Monday, 25 April 2011

Those Selfish Aliens - Manga Moveable Feast post

By Rumiko Takahashi, First Published by Shogakukan in 1978.  First Published in English by Viz in Manga Vision Vol 1 No. 7 in 1995

Those Selfish aliens is a short, 34 page work which was Rumiko Takahashi’s first solo work published in Japan. It’s an interesting read in both of how it provides the rough lay out of the silly, absurd comedy she would use to rocket into super stardom with Urusei Yatsura and to see the first work of a major manga writer in English.

The plot is a simple one, about a young man named Kei delivering newspapers. He ends up getting kidnapped by aliens and has a bomb implanted in him to threaten humanity. Only than the aliens end up getting kidnapped by Fishmen and the newspaper boy ends up having another bomb placed in him so they can threaten the surface world . After Kei and the aliens escape they crash land back on the surface and people end up mistaking him for an alien. So of course the Human government decides to take him in and put a bomb in him so he can blow up the alien spaceship. Naturally all sides find out they are using him as a weapon, laugh it off only to find out that if he dies the chain reaction will blow up the universe.

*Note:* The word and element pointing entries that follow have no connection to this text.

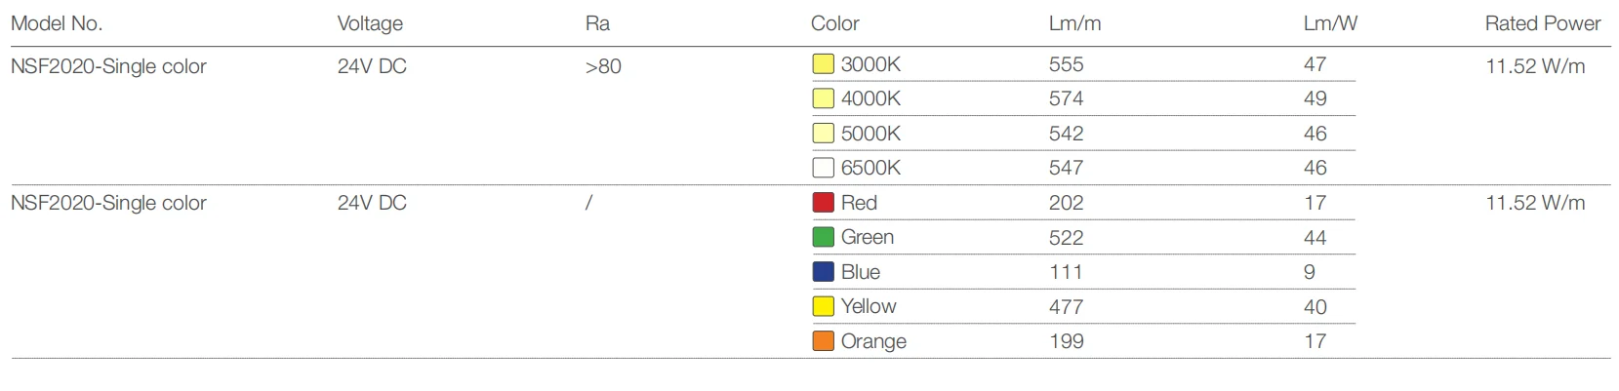Select the 4000K color swatch
The width and height of the screenshot is (1619, 391).
(823, 98)
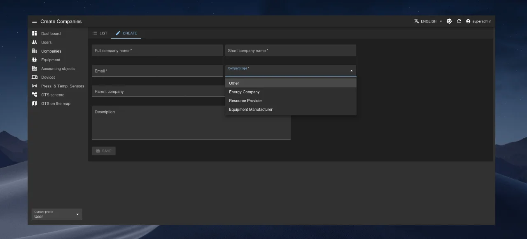Open Press. & Temp. Sensors icon
This screenshot has width=527, height=239.
[35, 86]
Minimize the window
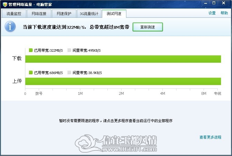 click(x=206, y=3)
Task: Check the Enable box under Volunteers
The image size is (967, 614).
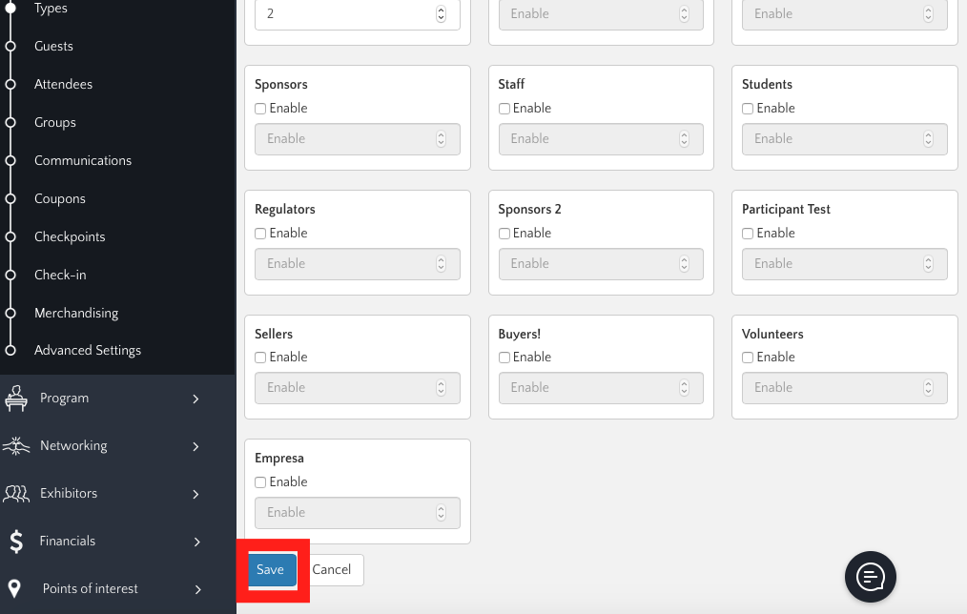Action: pos(748,358)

And of course the one thing the main hero is focused on is delivering newspapers. Even at the end.

It’s clear from the get go that Takahashi had a clear grasp on absurd comedy. Both in using silly events to portray the humor and using characters to reinforce the joke. The build up of sides kidnapping our hero is both wonderfully funny and a good poke at the silly plot devices of the giant monster movies Japan was making at the time. Events move quickly and we are always quick to another joke or an absurd visual panel.

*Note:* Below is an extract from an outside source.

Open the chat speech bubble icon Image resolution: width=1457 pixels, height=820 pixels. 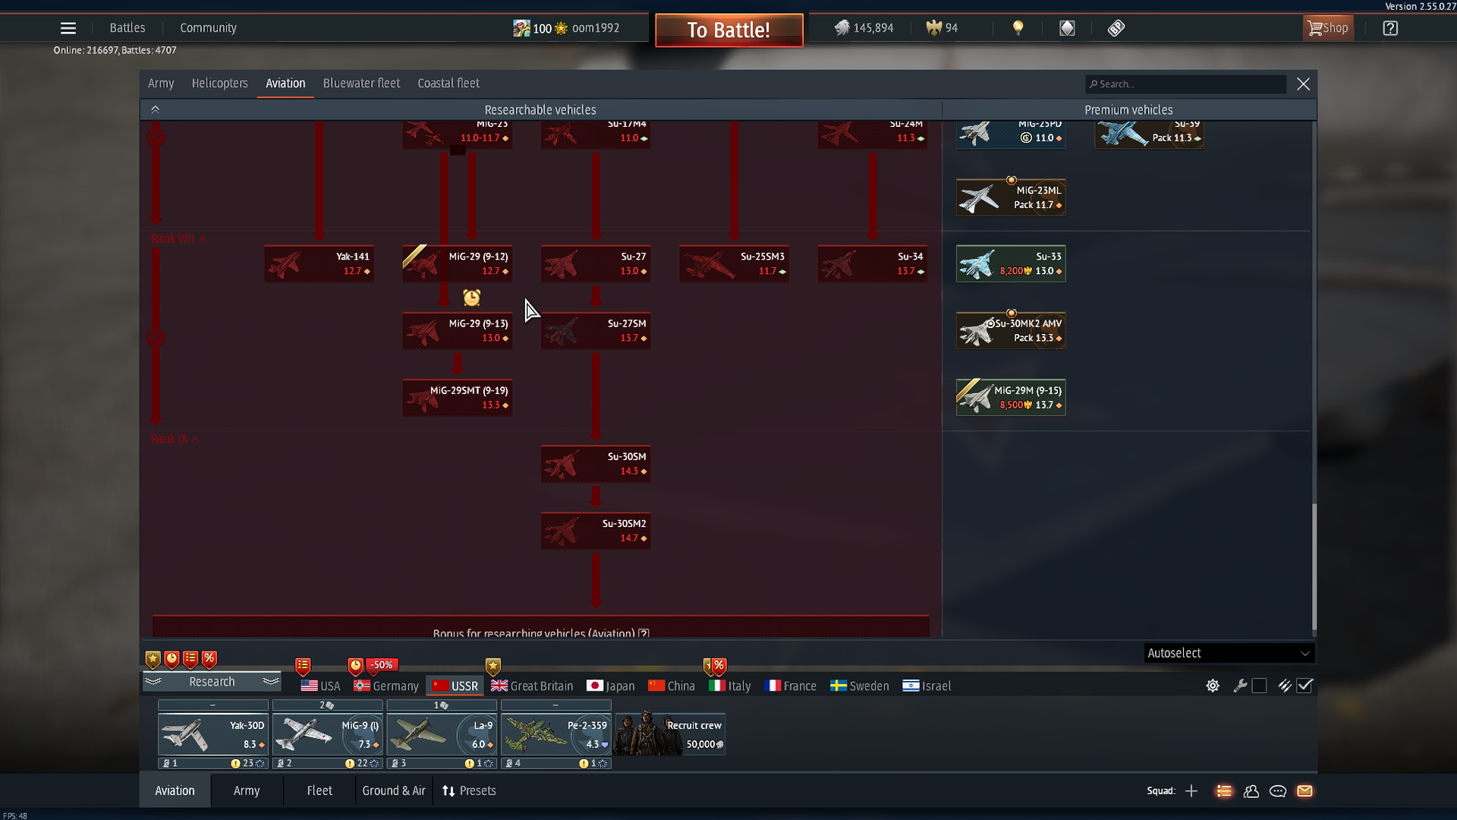tap(1278, 791)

And the characters again set up to serve the comedy well. Our main lead is wonderfully clueless, like all good comedy saps. He knows that something is going on but instead cares more about his job of delivering papers than the fact that aliens and fish men are around him. We even have our first Takahashi female lead getting a cold shoulder, as Takahashi sets up a potential romantic payoff only to have Kei run off saying he has to deliver his papers. It’s funny here in it’s proto form, and you can see why she used it to great effect later on in her long running series.

It’s wonderfully rough around the edges, much like the first few issues of UY is. But it’s down right funny in places and shows clearly that Rumiko was going to be a super star. It may be hard to track down due to Manga Vizion not selling well, but it is well worth a read to see the first work of a manga super star.

1 comment:

  1. Hey! I see this is a brand new blog! Awesome!

    Great, great post about a part of the Takahashi canon that most of us in the English-speaking world might never have had the chance to see yet.

    Thanks for contributing, and welcome to the blogging world!